Recebi sua mensagem dois dias
depois de ter chegado aos 24. Era de manhã quando o celular vibrou e estava lá,
um áudio de quase 10 minutos esperando para ser ouvido. Claro que era você.
Perto ou longe, ao vivo ou nos longos monodiálogos diante o microfone do whatsapp,
sempre temos muito para falar. De mim, de você, da gente do mundo. Da gente.

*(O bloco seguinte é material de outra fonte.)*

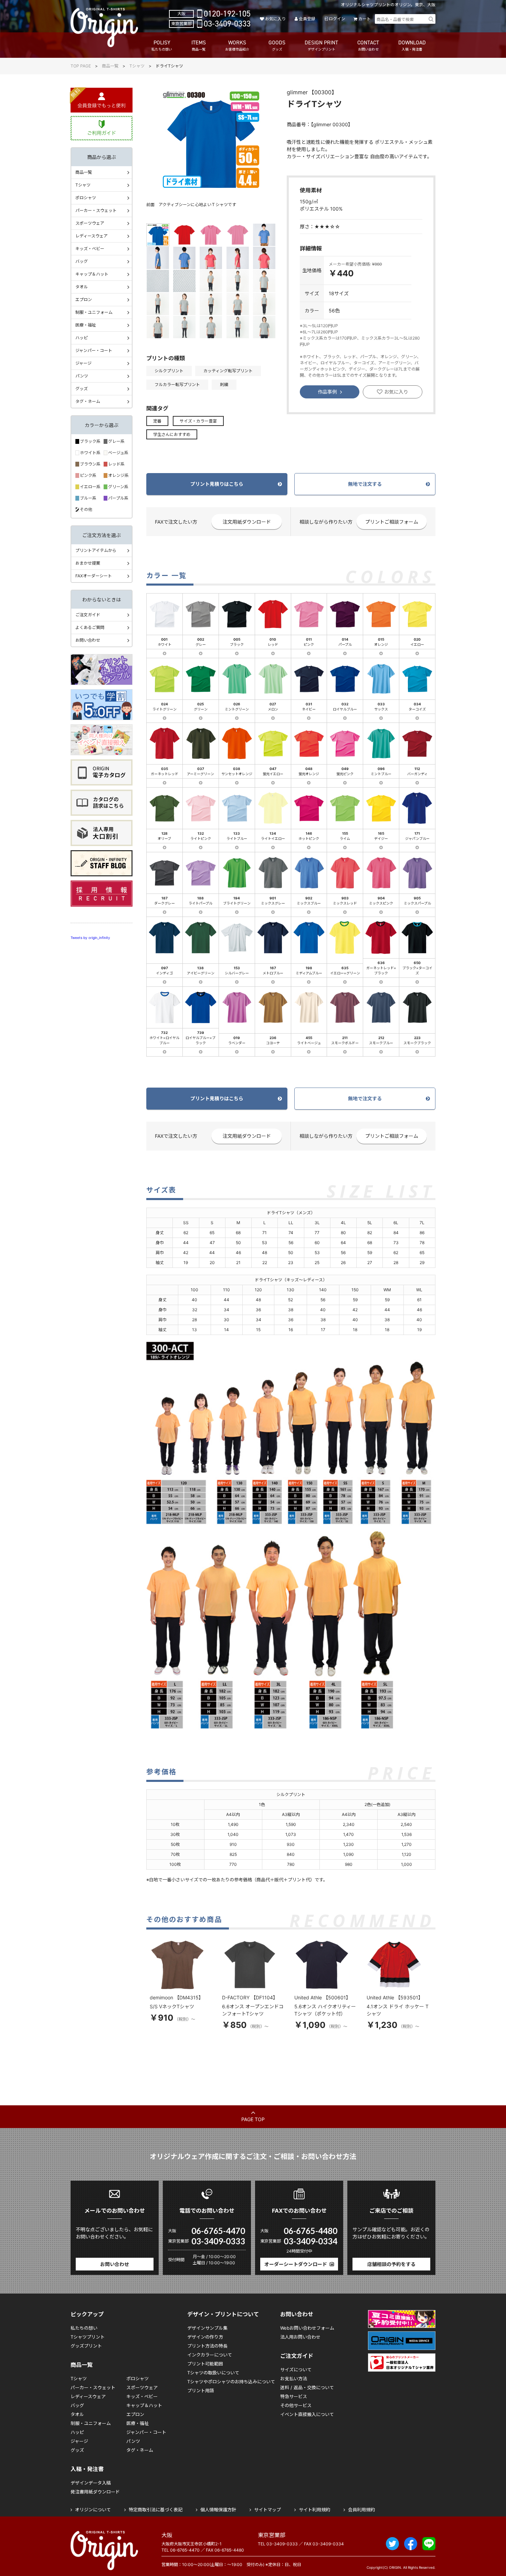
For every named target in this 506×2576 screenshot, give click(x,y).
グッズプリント (86, 2346)
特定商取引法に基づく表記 (155, 2509)
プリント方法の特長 (207, 2346)
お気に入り (275, 18)
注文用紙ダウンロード (247, 522)
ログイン (337, 18)
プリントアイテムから (95, 550)
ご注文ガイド (87, 614)
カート (364, 18)
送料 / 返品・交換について (307, 2387)
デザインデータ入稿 (91, 2483)
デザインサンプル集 (207, 2328)
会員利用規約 (361, 2509)
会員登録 (307, 18)
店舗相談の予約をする (391, 2264)
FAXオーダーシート (93, 575)
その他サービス (296, 2405)
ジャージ (83, 363)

Sabe, eu também não tive muito que comemorar este ano, entendo perfeitamente a
parte de não estar feliz com o que se é, ou que se está. E a celebração é
genuína, ela acontece nos pormenores do cotidiano, até sozinho, até com uma
pomba feiosa. Essa obrigatoriedade de comemorar o fim de um ciclo para o começo
de outro. Outro qual? Fim de que? Acordei dois dias depois com a mesma angústia
de uma semana antes. Você lembra como eu sou angustiada, não lembra? As nossas
soluções pareciam tão perfeitas, o nosso mundo ficava tão bonito. Depois de
você, me apaixonei pelo lilás e verde água, eu nunca liguei muito para cores
até então. Engraçado o que a gente liga ou não liga ao longo da vida, comprida
ou curta. Estou na fase dos pastéis, principalmente depois que reencontrei Renoir.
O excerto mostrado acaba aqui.